Should the component stand on its own ?
Your ExamResults
service offers an application service, which is to read JSON data and store it to a database. To perform its work it needs:
- a request handler: depends on the interface and protocols supported by the application service (e.g. HTTP requests ? SOAP messages ? Remote function calls ?)
- a parser: depends on the format used for the exams. Here you go for JSON. Tomorrow you may go for XML because you have to interconnect with another system of another university.
ExamDAO
: depends on the database used. THe DAO classes would not be implemented in the same way, if it's an SQL database or a NoSQL database (e.g. key-value store, graph database, or document based database).
- Domain model: depends solely on the domain model and neither on the data format, nor on the technical protocols, nor on the DBMS used
This suggests that there are big advantage to isolate the domain model from the rest, in order to enforce separation of concerns.

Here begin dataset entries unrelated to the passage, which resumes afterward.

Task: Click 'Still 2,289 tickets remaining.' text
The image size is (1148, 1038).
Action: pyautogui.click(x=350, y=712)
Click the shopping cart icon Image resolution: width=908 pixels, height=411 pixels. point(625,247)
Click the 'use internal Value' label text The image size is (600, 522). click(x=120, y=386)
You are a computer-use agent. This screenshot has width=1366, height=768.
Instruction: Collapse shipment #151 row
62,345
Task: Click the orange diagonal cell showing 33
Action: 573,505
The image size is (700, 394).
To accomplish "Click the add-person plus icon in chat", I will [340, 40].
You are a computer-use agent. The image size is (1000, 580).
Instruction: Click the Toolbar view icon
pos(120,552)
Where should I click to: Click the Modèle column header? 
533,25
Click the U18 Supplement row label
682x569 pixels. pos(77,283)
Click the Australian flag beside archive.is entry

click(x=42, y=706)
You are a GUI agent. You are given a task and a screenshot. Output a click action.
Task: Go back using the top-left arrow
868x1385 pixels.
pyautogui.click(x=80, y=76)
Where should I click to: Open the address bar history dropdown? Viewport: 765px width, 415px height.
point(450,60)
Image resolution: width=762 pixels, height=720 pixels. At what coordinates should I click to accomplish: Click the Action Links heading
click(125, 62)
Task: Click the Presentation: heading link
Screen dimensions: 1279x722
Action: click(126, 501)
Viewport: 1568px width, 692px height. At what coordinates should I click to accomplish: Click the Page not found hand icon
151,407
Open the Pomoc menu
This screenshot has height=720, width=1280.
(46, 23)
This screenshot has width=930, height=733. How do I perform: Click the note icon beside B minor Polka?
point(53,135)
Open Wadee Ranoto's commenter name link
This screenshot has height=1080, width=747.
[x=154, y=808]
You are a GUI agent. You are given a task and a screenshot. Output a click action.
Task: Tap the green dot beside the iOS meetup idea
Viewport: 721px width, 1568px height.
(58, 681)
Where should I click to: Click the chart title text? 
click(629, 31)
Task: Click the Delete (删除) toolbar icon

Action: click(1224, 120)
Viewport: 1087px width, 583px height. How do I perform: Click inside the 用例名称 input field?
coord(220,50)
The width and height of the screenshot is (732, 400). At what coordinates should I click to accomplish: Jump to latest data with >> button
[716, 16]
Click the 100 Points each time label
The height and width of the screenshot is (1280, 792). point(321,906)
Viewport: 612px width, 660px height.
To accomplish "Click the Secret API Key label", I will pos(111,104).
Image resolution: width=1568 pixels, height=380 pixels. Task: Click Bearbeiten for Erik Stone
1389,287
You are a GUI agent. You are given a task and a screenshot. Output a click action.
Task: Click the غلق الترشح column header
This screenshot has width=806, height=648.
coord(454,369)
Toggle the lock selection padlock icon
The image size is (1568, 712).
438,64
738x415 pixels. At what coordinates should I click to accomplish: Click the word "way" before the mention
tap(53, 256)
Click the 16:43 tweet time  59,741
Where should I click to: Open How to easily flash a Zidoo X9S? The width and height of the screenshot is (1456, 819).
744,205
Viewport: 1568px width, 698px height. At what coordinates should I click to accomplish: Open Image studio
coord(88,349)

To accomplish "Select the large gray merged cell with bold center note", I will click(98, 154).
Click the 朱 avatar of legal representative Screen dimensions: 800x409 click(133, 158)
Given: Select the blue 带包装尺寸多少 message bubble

Well, it would have been much faster to point at clean architecture to support come to this conclusion. However all this reasoning is valid whatever other architecture model you may have chosen.
Additional thoughts
Your microservice does only a small task in a broader system. Other microservices might use the data in the database and perform other tasks. It could be tempting then to reuse the domain classes, and the DAO classes in this context. For school project it's nice. However, be cautious:
- microservice are intended to be as decoupled as possible. Sharing of common code creates however a hidden coupling between things that should remain independent, which may require constraints for the deployment of new releases.
- in a microservice landscape, the shared database creates an even stronger coupling between services. For big data applications it can also become a bottleneck, as it may limit scalability.